→ **SELECTED PASSAGE**
-- BEGIN --

Sultan Mahmud of Ghaznin: A Study,  from which the following column is extracted, is a 1927 publication brought out by the Aligarh Muslim University, where Mohammad Habib was Professor of History and Politics. Habib´s book deals with the Muslim world of the tenth century and the career of Sultan Mahmud of Ghazni. I am not aware that I have been inspired by any sympathy or antipathy towards the great conqueror, Prof Habib wrote in his preface.

No honest historian should seek to hide, and no Mussalman acquainted with his faith will try to justify, the wanton destruction of temples that followed in the wake of the Ghaznavide army. Contemporary as well as later historians do not attempt to veil the nefarious acts but relate them with pride. It is easy to twist one´s conscience; and we know only too well how easy it is to find a religious justification for what people wish to do from worldly motives.

-- END --

→ **ITEMS**

-- BEGIN --

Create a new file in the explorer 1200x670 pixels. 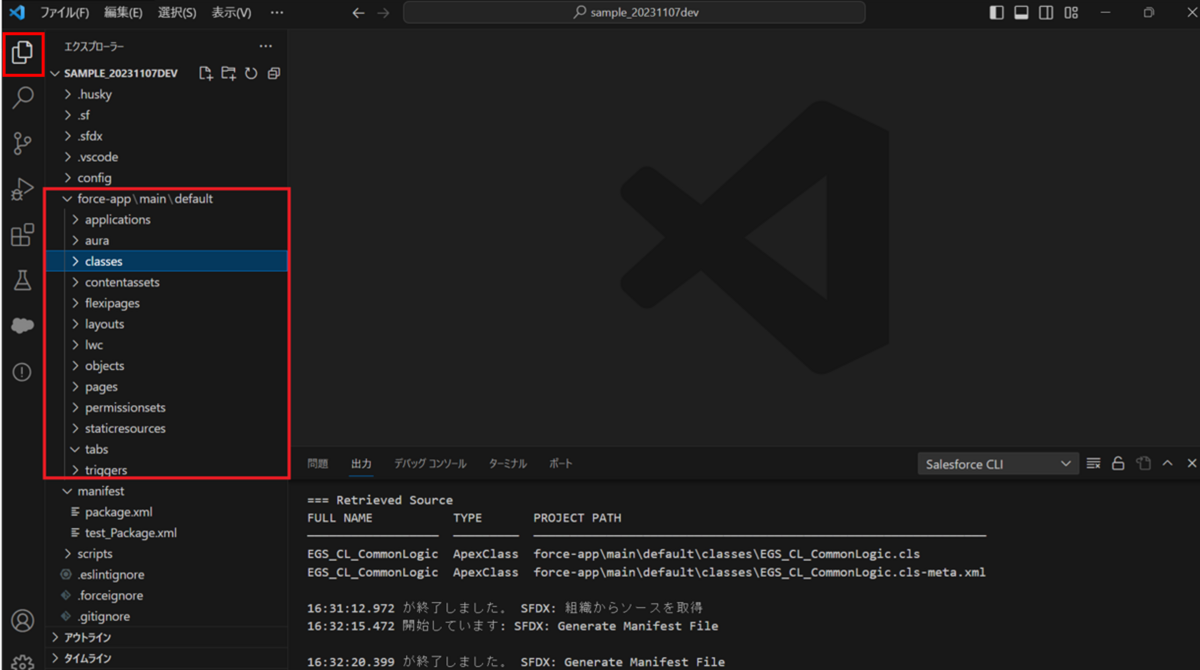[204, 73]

-- END --
-- BEGIN --

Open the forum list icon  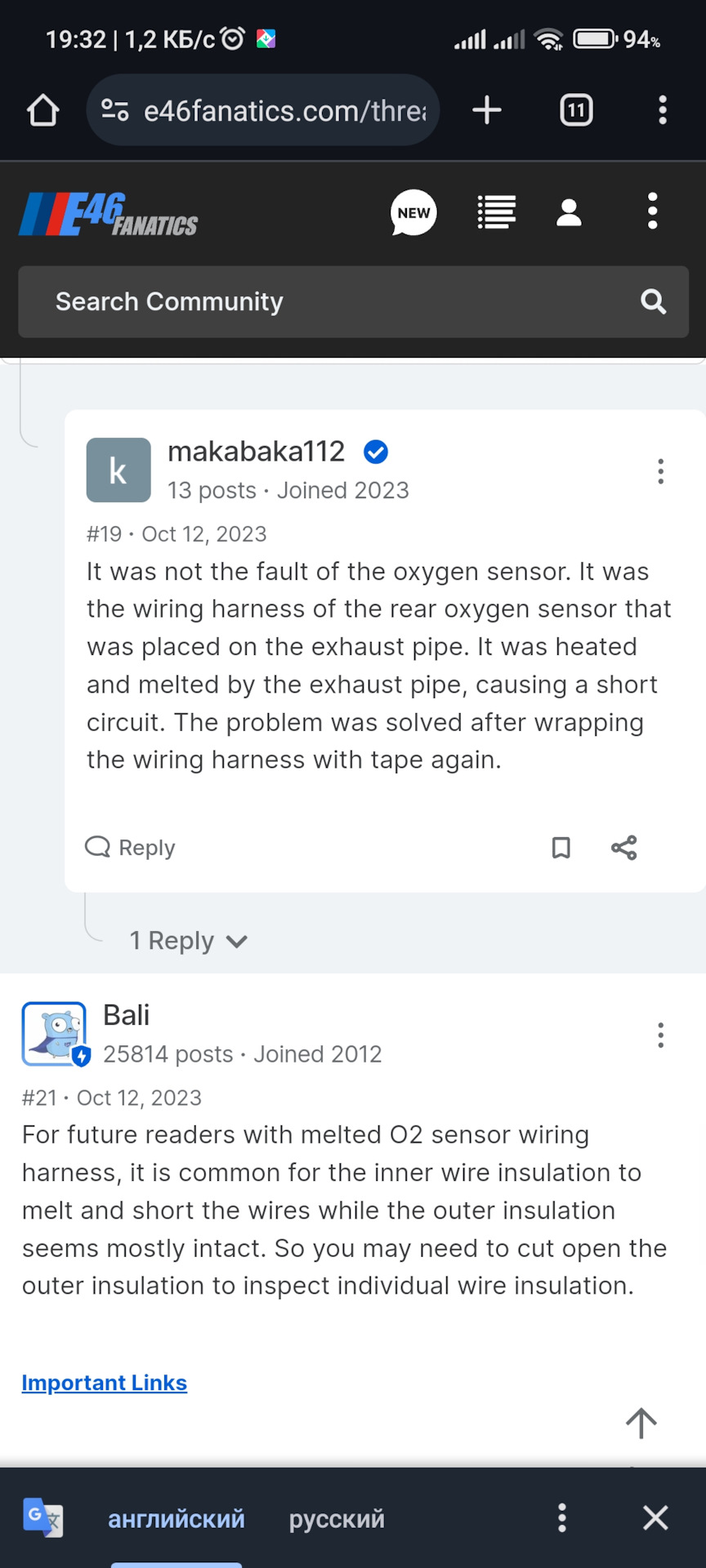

-- END --

→ **REQUEST 1**
Repeat the passage on Sultan Mahmud word for word, starting with "Sultan Mahmud of Ghaznin: A" and going on through "in his preface.".
→ **REQUEST 2**
Please carry the passage on Sultan Mahmud forward, picking up right after its last sentence.
The records are separate material and are not part of the passage on Sultan Mahmud.

→ **TASK ANSWER 1**
Sultan Mahmud of Ghaznin: A Study,  from which the following column is extracted, is a 1927 publication brought out by the Aligarh Muslim University, where Mohammad Habib was Professor of History and Politics. Habib´s book deals with the Muslim world of the tenth century and the career of Sultan Mahmud of Ghazni. I am not aware that I have been inspired by any sympathy or antipathy towards the great conqueror, Prof Habib wrote in his preface.

→ **TASK ANSWER 2**
Islam sanctioned neither the vandalism nor the plundering motives of the invader; no principle known to the Shariat justified the uncalled-for attack on Hindu princes who had done Mahmud and his subjects no harm; the shameless destruction of places of worship is condemned by the law of every creed. And yet Islam, though it was not an inspiring motive, could be utilised as a posteriori justification of what had been done.

It was not difficult to mistake the spoliation of non-Muslim populations for a service to Islam, and persons to whom the argument was addressed found it too much in consonance with the promptings of their own passions to examine it critically. So the precepts of the Quran were misinterpreted or ignored and the tolerant policy of the Second Caliph was cast aside, in order that Mahmud and his myrmidons might be able to plunder Hindu temples with a clear and untroubled conscience.